After 17 years of consolidation, in April 1996, to implement Decree 05/NĐ-CP dated January 27, 1996, by Prime Minister Võ Văn Kiệt, Kim Thi rural district was separated into two districts of Kim Động and Ân Thi as before.
On June 10, 2024, Prime Minister Phạm Minh Chính issued Decision 489/QĐ-TTg approving the planning of Hưng Yên province in the period from 2021 to 2030, with a vision to 2050. Accordingly, the whole area of Hưng Yên will strive to meet the standards of the country's direct-controlled municipality, what falls under the administration of the central government.[6] From that purpose, the remaining area of Kim Động rural district will become an urban district in future.
Geography
Topography
Currently, Kim Động rural district is divided into 15 commune-level administrative units, what includes : Lương Bằng township (capital), Chính Nghĩa, Diên Hồng, Đồng Thanh, Đức Hợp, Hiệp Cường, Hùng An, Mai Động, Nghĩa Dân, Ngọc Thanh, Phạm Ngũ Lão, Phú Thọ, Song Mai, Toàn Thắng, Vĩnh Xá.

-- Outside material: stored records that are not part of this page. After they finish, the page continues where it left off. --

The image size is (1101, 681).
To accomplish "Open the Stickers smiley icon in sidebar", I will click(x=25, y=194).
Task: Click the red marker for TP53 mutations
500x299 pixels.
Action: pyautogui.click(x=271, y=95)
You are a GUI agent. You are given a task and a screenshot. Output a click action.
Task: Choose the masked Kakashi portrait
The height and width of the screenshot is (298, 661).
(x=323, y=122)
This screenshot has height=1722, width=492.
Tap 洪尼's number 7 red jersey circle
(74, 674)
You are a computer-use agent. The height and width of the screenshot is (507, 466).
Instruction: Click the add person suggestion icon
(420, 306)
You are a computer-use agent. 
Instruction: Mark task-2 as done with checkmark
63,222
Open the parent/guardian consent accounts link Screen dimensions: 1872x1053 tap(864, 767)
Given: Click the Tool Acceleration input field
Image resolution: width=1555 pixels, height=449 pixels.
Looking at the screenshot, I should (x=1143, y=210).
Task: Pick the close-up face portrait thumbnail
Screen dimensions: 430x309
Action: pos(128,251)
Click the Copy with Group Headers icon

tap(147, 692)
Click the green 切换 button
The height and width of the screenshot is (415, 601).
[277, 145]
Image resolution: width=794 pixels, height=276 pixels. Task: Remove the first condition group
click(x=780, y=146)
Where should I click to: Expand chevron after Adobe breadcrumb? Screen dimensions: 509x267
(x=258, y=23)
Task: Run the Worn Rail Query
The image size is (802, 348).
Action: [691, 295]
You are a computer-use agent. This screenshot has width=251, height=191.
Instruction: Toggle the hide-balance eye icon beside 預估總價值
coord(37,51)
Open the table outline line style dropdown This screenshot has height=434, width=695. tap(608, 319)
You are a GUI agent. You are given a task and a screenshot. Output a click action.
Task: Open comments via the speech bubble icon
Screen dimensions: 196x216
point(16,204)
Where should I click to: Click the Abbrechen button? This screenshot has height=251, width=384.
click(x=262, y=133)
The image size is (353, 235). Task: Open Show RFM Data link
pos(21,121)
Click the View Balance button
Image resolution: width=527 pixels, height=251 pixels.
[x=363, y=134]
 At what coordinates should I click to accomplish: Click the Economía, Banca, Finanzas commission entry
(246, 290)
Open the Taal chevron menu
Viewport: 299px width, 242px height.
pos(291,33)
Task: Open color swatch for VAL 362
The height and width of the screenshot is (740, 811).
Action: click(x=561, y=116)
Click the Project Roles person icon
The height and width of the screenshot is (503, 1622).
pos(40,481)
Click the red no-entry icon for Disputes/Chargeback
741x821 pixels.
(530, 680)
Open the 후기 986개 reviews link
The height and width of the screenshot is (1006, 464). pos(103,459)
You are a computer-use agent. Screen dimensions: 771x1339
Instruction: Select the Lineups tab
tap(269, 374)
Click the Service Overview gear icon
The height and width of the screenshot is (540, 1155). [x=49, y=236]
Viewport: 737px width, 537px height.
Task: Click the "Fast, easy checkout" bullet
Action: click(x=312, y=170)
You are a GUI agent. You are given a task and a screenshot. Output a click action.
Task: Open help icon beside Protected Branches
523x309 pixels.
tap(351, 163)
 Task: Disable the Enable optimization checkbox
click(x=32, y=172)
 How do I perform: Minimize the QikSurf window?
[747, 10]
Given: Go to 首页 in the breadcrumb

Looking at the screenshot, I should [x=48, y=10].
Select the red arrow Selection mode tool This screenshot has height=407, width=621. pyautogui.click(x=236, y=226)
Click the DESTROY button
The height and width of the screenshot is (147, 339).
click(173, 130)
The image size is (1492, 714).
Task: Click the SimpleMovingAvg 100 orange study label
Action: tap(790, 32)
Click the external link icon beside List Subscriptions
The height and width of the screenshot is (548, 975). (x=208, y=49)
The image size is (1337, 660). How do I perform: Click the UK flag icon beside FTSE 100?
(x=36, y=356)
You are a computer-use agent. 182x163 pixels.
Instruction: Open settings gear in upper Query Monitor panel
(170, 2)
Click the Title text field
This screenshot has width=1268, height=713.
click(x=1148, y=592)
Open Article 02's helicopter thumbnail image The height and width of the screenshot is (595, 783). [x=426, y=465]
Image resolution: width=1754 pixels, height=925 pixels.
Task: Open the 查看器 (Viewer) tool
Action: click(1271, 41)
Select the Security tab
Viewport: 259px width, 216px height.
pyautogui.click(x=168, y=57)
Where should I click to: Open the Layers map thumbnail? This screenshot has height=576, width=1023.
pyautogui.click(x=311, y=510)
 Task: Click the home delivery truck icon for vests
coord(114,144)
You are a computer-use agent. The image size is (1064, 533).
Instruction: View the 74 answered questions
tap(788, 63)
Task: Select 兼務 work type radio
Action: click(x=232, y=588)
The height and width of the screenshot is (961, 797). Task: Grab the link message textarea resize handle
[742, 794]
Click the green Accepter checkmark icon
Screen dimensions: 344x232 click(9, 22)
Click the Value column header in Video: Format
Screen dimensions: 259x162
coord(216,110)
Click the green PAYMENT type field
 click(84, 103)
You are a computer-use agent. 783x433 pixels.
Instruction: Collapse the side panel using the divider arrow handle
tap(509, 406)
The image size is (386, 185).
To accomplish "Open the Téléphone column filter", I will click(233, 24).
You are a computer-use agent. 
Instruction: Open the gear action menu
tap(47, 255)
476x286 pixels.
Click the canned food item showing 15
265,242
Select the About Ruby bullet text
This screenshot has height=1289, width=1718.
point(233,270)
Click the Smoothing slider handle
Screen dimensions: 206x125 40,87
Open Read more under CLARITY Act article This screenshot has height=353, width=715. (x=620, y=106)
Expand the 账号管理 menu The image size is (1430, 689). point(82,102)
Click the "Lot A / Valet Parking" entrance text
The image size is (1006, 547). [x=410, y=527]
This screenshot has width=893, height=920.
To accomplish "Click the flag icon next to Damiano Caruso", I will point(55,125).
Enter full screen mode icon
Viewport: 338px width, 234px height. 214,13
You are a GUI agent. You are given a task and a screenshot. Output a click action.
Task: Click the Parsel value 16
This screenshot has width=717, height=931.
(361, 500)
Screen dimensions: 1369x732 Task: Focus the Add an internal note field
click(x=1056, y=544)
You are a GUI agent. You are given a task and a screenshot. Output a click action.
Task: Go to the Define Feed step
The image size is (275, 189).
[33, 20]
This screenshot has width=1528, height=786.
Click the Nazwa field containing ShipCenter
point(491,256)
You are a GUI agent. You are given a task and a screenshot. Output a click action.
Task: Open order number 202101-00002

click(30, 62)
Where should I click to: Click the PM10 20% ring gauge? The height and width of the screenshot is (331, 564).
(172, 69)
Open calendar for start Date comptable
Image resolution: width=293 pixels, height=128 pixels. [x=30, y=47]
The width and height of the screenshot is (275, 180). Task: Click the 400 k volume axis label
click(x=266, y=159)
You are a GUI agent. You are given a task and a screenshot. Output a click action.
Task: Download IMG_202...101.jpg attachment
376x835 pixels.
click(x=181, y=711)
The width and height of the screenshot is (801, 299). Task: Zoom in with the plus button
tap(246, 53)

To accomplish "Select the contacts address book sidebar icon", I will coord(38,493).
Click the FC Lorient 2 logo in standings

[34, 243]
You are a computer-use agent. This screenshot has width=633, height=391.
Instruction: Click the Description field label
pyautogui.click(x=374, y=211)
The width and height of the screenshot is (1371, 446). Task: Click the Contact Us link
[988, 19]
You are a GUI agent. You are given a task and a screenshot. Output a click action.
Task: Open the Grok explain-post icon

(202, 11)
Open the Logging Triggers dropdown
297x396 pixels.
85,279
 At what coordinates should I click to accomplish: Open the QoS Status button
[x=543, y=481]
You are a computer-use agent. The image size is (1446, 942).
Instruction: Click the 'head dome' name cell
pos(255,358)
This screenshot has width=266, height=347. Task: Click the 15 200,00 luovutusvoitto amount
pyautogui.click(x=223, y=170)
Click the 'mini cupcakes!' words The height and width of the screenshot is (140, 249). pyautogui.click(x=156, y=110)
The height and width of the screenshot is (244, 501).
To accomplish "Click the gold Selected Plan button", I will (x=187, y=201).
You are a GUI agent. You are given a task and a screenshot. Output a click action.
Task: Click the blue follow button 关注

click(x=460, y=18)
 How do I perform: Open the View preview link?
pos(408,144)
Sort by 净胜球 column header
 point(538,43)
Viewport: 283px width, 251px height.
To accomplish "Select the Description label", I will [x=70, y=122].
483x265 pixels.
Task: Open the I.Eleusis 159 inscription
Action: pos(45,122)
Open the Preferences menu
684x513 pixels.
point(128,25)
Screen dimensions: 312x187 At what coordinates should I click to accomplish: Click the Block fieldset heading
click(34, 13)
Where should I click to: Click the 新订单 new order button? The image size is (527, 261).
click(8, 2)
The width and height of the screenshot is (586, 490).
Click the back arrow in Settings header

As of 2024, Kim Động rural district has a total of 165 relics recognized in levels from the province to country. In particular, there is a national treasure (quốc bảo) on archeology that has been recognized by 2022. It was a set of five goldlotus flower-shaped plates[12] dating back to the 11th to 12th century, which was discovered in Cộng Vũ commune (popularly Mụa village) in 1965.[13]
According to old custom, on the 5th day of the RoosterLunar New Years, the people in Phú Thịnh commune always held a water procession festival (lễ rước nước) by a dragon boat.[14] This is for wishing to the heavens for help in controlling the weather.[15]
Economy
For many decades, Kim Động rural district has been one of the localities with the highest poverty rate in Vietnam. People's lives almost only revolve around the production of rice. Although it often produced high yields, but because of low price, it has led to an unstable income.[16]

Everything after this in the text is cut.